The Modern Catholic Pilgrim also offers help to those interested in transportation to Immaculata Church in Cincinnati, where praying while climbing the steps to the church atop Mount Adams has long been a popular devotion. It can connect pilgrims visiting the Grotto of Our Lady of Lourdes in Indiana with a host as well.
Parishes and families interested in assisting or hosting pilgrims can sign up to be part of the “Hospitality Network” at Modern Catholic Pilgrim’s website.
Although the benefits of undertaking these journeys can be enormous to pilgrims’ spiritual lives, “the hospitality aspect might become the most important aspect.” By hospitality, Peterson says he means “not the warped version that’s an industry now, where you get the wine list at a restaurant or chocolate on your pillow at a hotel, but to truly connect with others and to have that space in which to share your experience and dialogue.”

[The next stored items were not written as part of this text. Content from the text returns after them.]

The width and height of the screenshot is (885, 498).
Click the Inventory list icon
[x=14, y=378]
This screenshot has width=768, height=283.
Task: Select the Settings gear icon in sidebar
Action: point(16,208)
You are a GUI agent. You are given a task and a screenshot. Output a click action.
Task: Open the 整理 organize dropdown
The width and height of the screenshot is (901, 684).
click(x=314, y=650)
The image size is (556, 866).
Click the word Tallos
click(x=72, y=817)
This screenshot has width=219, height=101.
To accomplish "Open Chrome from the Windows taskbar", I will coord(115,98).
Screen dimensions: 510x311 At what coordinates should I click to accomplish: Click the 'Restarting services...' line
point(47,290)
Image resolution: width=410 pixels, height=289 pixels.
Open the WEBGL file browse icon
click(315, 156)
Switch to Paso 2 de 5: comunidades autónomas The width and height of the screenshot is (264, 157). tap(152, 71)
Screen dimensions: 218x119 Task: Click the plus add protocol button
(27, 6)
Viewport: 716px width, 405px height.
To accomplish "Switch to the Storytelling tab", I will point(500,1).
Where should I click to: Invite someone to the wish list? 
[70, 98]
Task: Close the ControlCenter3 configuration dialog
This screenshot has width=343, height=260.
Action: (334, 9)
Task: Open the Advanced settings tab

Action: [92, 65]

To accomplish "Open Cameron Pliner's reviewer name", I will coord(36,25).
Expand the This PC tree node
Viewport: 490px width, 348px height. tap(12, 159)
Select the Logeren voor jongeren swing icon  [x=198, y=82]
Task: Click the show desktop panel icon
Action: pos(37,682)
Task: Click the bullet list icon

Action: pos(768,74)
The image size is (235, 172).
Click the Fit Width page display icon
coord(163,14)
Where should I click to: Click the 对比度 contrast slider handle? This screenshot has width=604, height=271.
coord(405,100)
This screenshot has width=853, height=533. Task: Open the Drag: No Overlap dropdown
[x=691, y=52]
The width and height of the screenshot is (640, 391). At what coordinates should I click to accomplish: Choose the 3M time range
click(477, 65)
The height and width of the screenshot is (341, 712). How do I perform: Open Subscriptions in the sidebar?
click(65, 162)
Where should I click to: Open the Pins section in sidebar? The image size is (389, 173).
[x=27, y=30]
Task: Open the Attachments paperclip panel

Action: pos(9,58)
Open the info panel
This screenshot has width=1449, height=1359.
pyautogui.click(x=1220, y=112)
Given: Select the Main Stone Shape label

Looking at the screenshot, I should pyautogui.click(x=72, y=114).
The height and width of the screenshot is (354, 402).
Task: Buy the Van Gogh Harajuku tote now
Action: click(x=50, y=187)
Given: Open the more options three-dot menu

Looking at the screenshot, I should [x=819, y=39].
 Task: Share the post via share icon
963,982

He says he has encountered this kind of hospitality through his journeys; one host shared a very moving conversion story that involved leaving his home, family and country to follow his faith. On his first journey, as he and Cable attempted to contact their hosts from the office of a family-run insurance business as a storm was approaching, the family even offered to let the pilgrims stay with them if their host could not be reached.
“Christian hospitality is an amazing, radical thing,” they wrote at their RNS blog.
Ultimately, Peterson hopes to build networks throughout the U.S. so that any pilgrims can reach the country’s holy sites.
“The grand vision would be someone can walk out of their house anywhere in the United States, go on pilgrimage, and stay with people along the way,” he said.
[James Dearie is an NCR Bertelsen intern. His email is firstname.lastname@example.org.]
Monday, 10 December 2018, is the 50th Anniversary of the sudden death of one of the Church’s most famous sons – Thomas Merton – whose writings (including the Seven Storey Mountain) have inspired Christians pilgrims for half a century at least.
This last picture shows where Fr Tom spent quite a bit of his Religious Formation. It was at the Abbey of Gethsemane in the USA where he wrote much of his amazing output on the spiritual life. His openness to all creation was a feature of his writing, backed up by his radical openness to the spirituality of other religions, and it was at a meeting of Trappist Abbots in Asia, where he finally found his rendezvous with eternity.
The spiritual discipline of pilgrimage was a part of Merton’s theological quest so that he would be pleased with this modern invitation to respond to the hospitality of Religious Houses and others on the pilgrim route. That there are so many places in the USA and Canada where one can make a pilgrimage to holy sites is a reflection on the fact that the religious life is very much up and running in that ‘land of the free’.
May Fr. Thomas Rest in Peace and Rise with Christ in Glory. Amen!